Lundi 27 mai. — J’arrive avant sept heures à l’atelier et vais déjeuner pour trois sous dans une crémerie avec les Suédoises. J’ai vu les ouvriers, les gamins en blouse venir prendre leur pauvre chocolat, le même que j’ai pris, moi.

— Commencer la peinture par des natures mortes, pour vous, Mademoiselle, c’est comme si on ordonnait à un homme robuste de prendre de l’exercice en maniant cela (et Julian se mit à hausser et à abaisser son porte-plume). Ne faites pas encore la figure, d’accord ; mais peignez des pieds, des morceaux, du modèle enfin ; il n’y a rien de mieux que cela.

Il a parfaitement raison, aussi vais-je peindre un pied.
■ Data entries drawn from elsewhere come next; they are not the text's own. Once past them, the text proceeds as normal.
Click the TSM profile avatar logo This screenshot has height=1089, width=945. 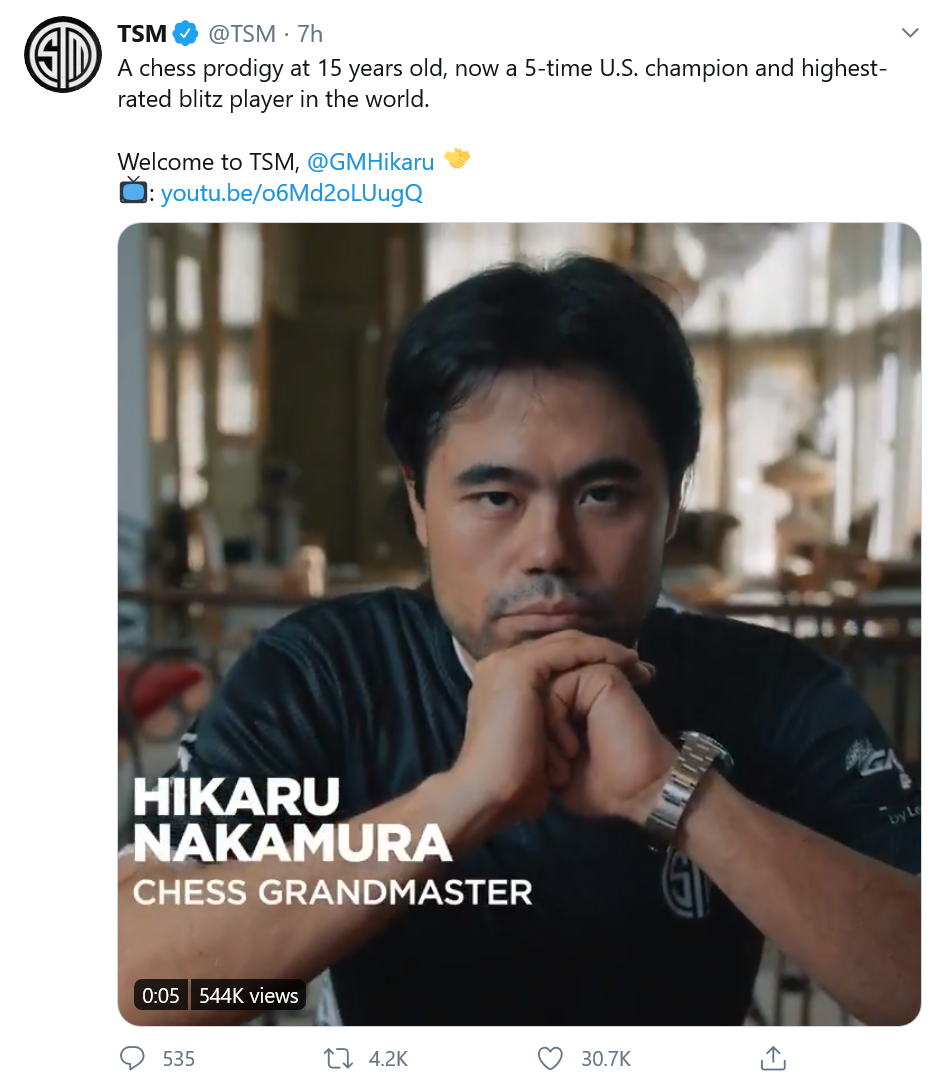(x=62, y=55)
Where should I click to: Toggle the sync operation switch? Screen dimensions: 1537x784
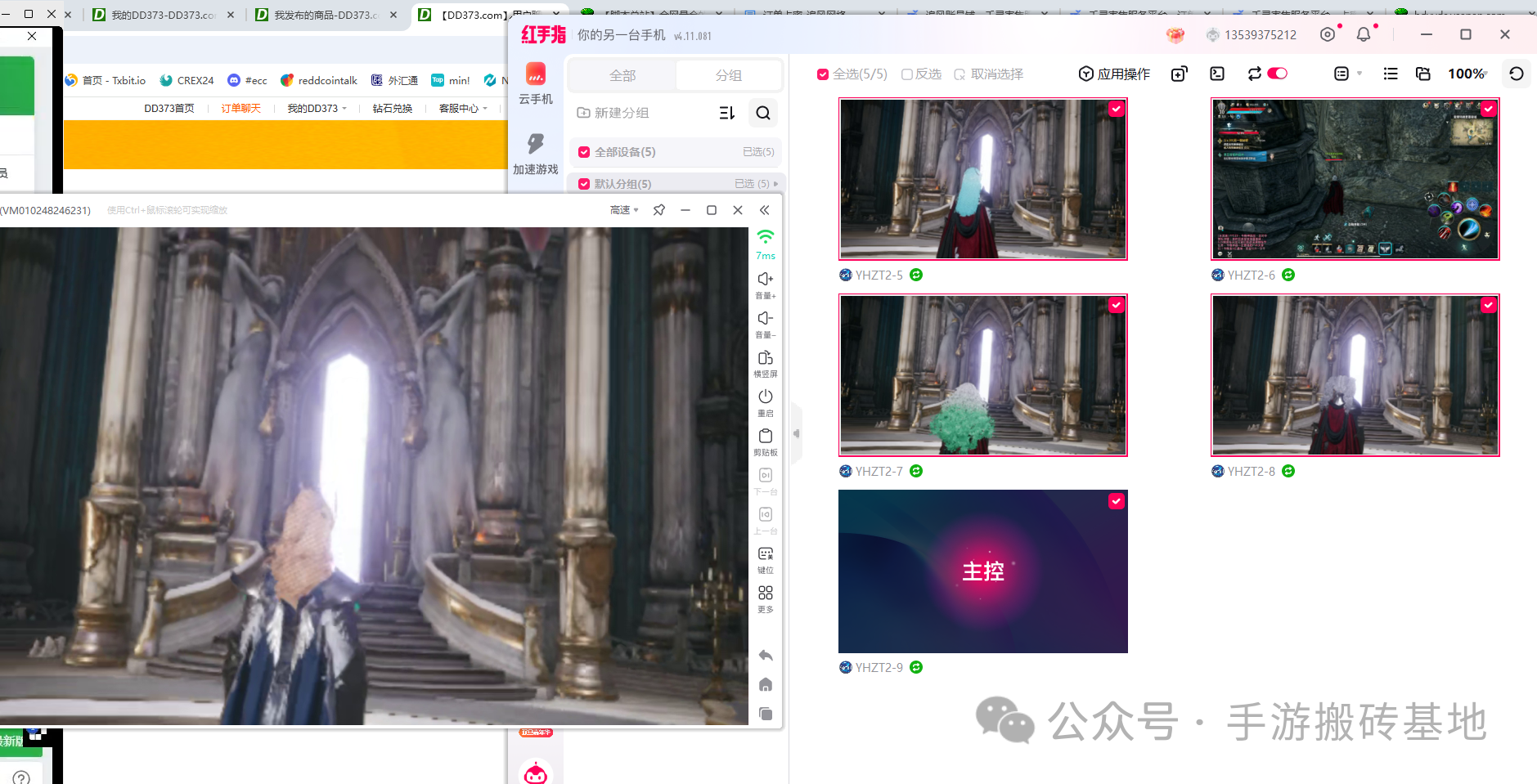pyautogui.click(x=1277, y=74)
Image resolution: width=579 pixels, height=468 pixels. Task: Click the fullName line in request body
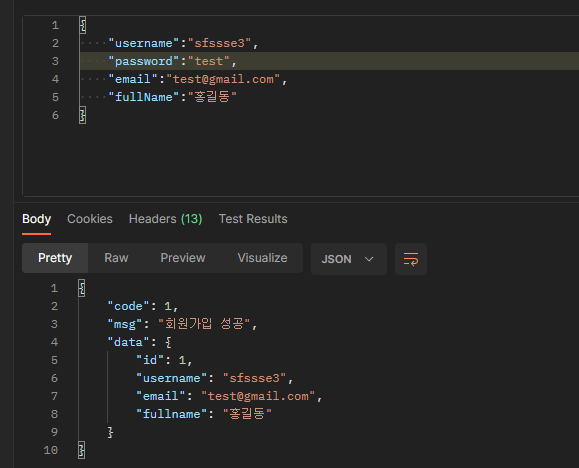pyautogui.click(x=172, y=97)
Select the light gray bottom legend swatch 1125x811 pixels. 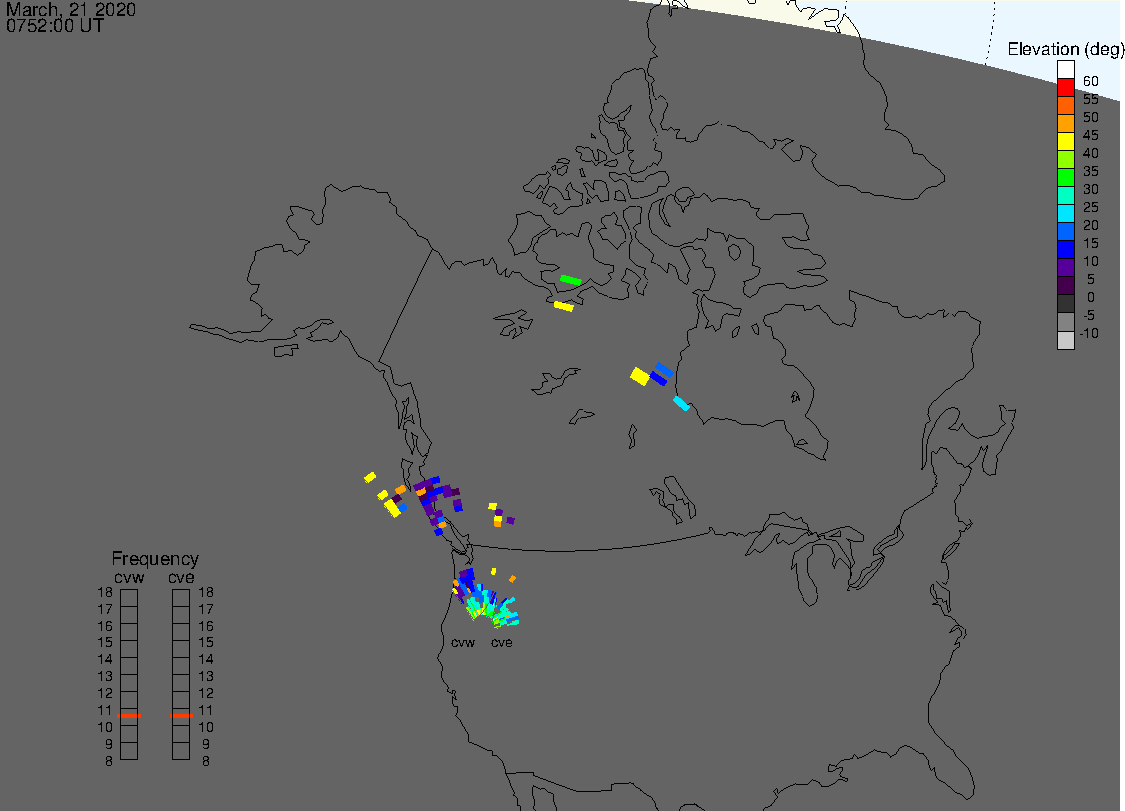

J’ai déjeuné à l’atelier ; on m’a apporté des choses de la maison, car j’ai calculé qu’en allant déjeuner chez nous, je perdais tous les jours une heure ; ce qui fait six heures ou un jour par semaine, = quatre jours par mois = quarante-huit jours par an.

Quant aux soirées… je veux faire de la sculpture ; j’en ai parlé à Julian qui en parlera ou en fera parler à Dubois, de façon à l’intéresser.
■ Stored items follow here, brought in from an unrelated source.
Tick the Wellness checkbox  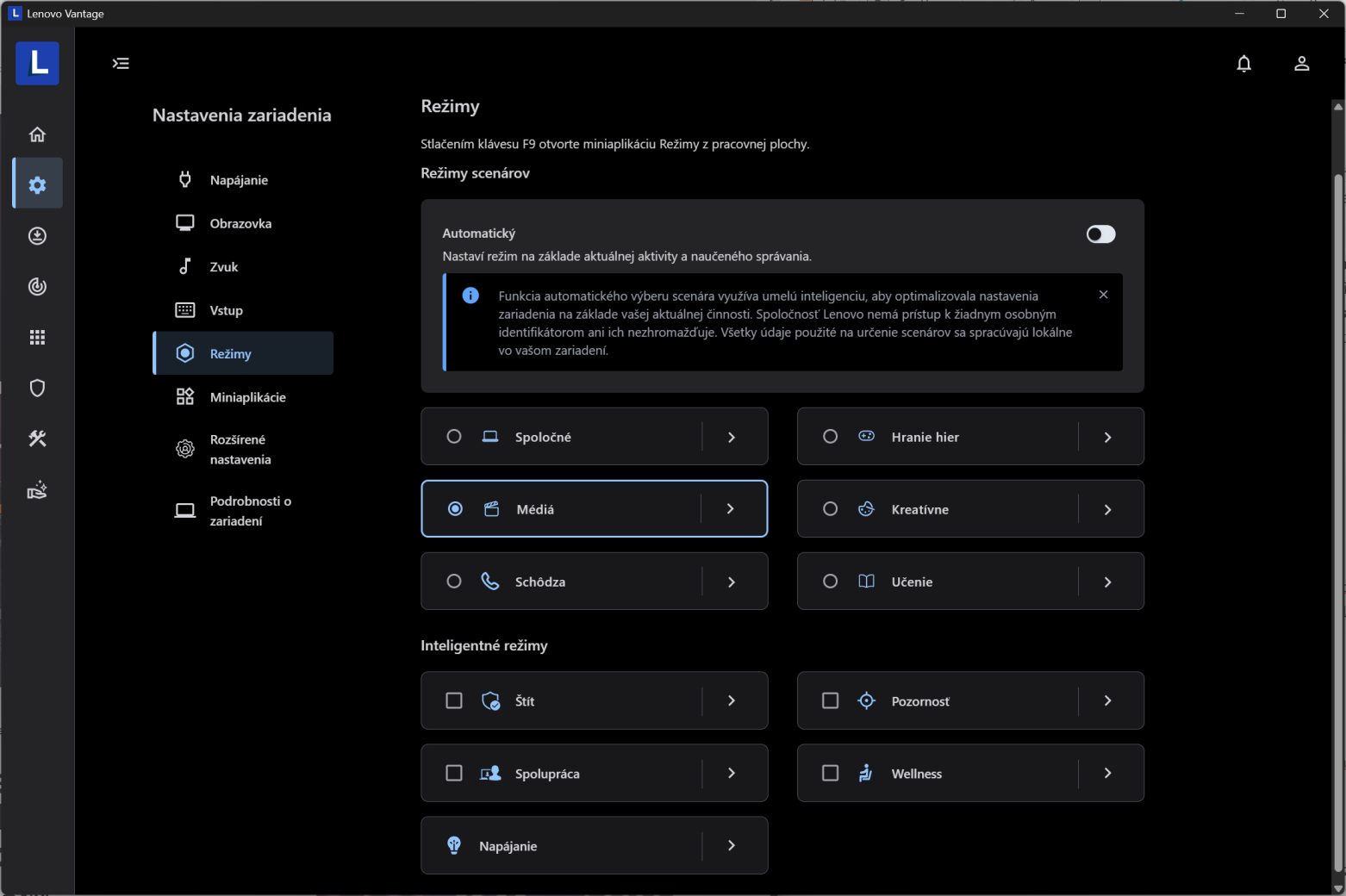[830, 774]
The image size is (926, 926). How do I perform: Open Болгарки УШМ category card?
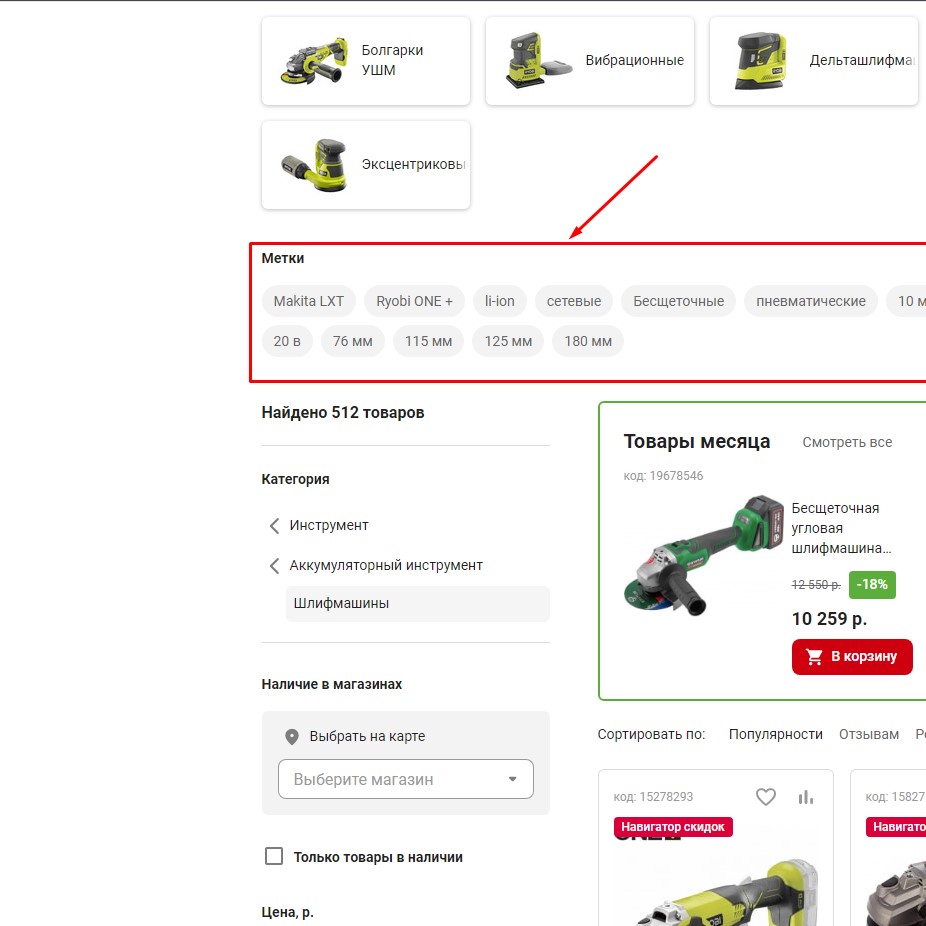pyautogui.click(x=366, y=61)
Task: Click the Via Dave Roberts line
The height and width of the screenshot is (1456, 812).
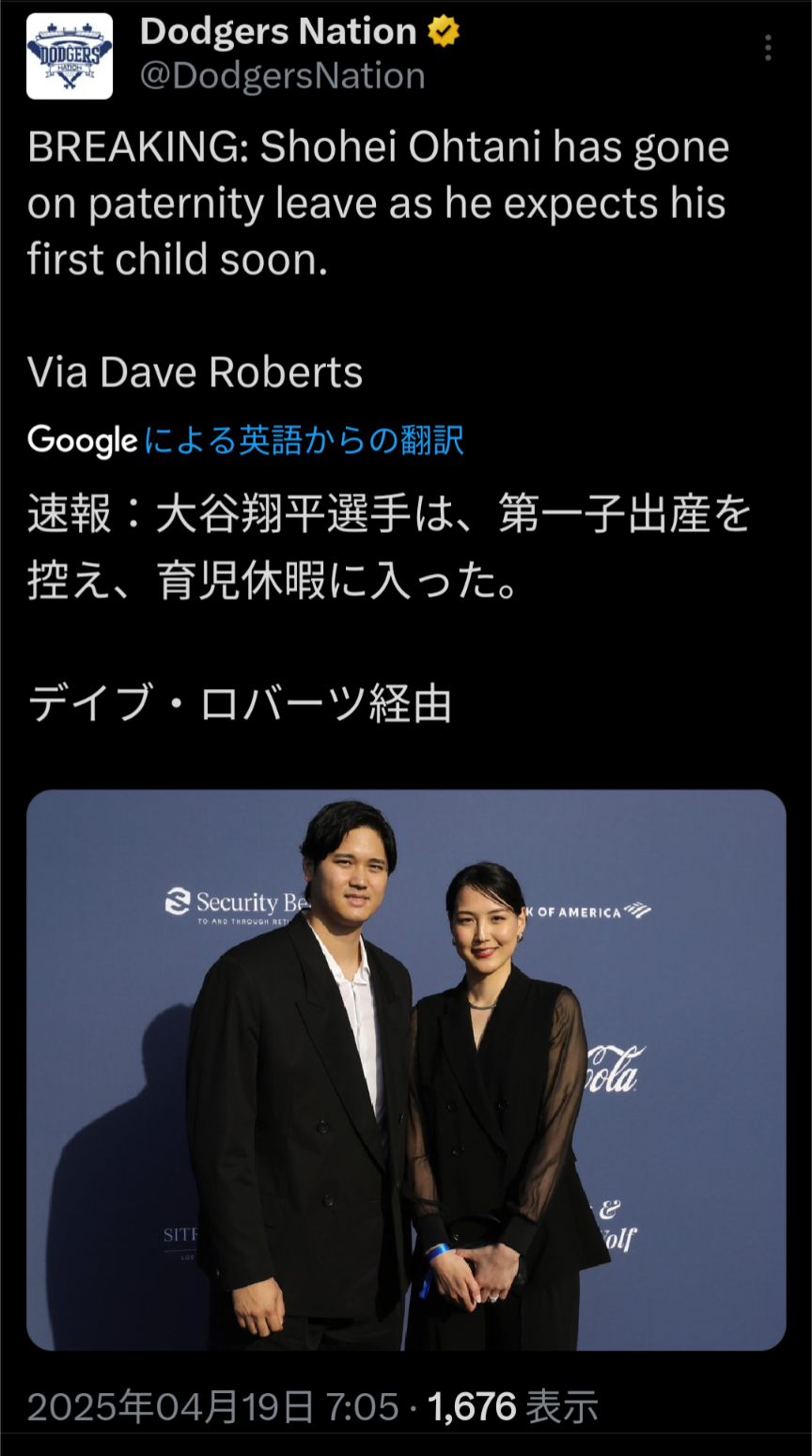Action: (195, 372)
Je m’étais donné quatre ans, sept mois sont passés. Je crois que trois ans suffiront ; il me reste donc encore deux ans et cinq mois.

J’aurai de vingt à vingt et un ans alors.

Julian dit que dans un an je peindrai très bien, ça se peut ; mais pas assez bien.

— Ce travail n’est pas naturel, dit-il en riant. Vous abandonnez le monde, la promenade, tout enfin ! Il doit y avoir un but, une pensée cachée…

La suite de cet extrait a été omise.